«L'une fera mon bonheur; que ferai-je de l'autre? C'est un point à régler. L'une est adorable et je l'adore; l'autre est née dans le monde de la grande bohème, et elle a beau dire, elle en tient: il y a en elle je ne sais quelle magie noire qui la rend infiniment piquante. L'une est mon bon génie et je me laisserai gouverner par elle; je gouvernerai l'autre et elle m'amusera. L'une sera le charme et les délices de ma vie; l'autre en sera le piment.»
Si discrète que soit une jument blanche, il est des choses qu'on ne lui dit pas.

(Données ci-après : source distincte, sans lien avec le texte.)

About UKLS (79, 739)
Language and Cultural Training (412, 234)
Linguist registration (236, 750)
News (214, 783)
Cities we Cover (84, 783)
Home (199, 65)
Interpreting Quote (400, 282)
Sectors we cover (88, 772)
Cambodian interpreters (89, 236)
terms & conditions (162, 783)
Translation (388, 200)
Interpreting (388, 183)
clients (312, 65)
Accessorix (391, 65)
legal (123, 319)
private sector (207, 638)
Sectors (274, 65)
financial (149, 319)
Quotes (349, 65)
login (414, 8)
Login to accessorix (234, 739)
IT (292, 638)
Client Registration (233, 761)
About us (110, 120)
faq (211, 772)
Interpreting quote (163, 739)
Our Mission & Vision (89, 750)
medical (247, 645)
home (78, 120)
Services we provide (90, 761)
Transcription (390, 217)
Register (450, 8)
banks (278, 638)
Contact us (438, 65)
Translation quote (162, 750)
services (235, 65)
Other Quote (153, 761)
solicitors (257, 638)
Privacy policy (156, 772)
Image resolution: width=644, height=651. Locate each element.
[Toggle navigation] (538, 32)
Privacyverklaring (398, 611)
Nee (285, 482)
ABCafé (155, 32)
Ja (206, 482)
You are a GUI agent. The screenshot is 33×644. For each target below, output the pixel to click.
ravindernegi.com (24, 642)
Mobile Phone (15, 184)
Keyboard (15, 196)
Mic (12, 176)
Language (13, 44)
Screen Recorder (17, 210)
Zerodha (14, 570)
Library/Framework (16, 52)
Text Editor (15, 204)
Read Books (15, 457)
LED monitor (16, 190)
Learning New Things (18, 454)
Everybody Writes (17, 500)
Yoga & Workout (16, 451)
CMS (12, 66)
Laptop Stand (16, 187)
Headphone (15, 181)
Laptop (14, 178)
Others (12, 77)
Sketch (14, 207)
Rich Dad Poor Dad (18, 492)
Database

Au même moment, tous ses invités étant partis, Mme Sauvigny se trouvait seule avec Mlle Vanesse dans la logette vitrée. Elle était parfaitement heureuse, et si elle n'avait pas, comme M. Saintis, l'imagination montée, si elle ne se figurait point avoir deux cœurs, ses nerfs étaient un peu excités. Se sentant le gosier sec, elle sonna, se fit apporter du champagne; elle en avait beaucoup versé et n'en avait point bu. Après avoir parlé à Jacquine de la profonde émotion qu'elle avait ressentie en lui entendant chanter son solo, elle repassa sur les menus incidents de la journée:
«Il me semble que tout a bien marché, que tout le monde s'amusait, qu'il y avait de la gaîté dans l'air.»
Jacquine s'étira lentement comme une chatte qui aiguise ses ongles et répondit:
«Plus les fêtes sont belles, plus il faut se défier de leurs lendemains.»
La lune, qui était dans son plein, sortit tout à coup d'un gros nuage qui l'avait longtemps masquée.
«Bel astre, je vous salue! dit Mme Sauvigny, en levant sa coupe. Faites mentir cet oiseau de mauvais augure.»
L'instant d'après, Jacquine s'accroupissait à ses pieds et, la tête contre ses genoux, s'emparait d'une de ses mains, qu'elle couvrit de tendres baisers. Mme Sauvigny était à mille lieues de se douter que sa fille adoptive, que sa sœur cadette lui demandait pardon d'un cruel chagrin qu'elle lui avait savamment préparé.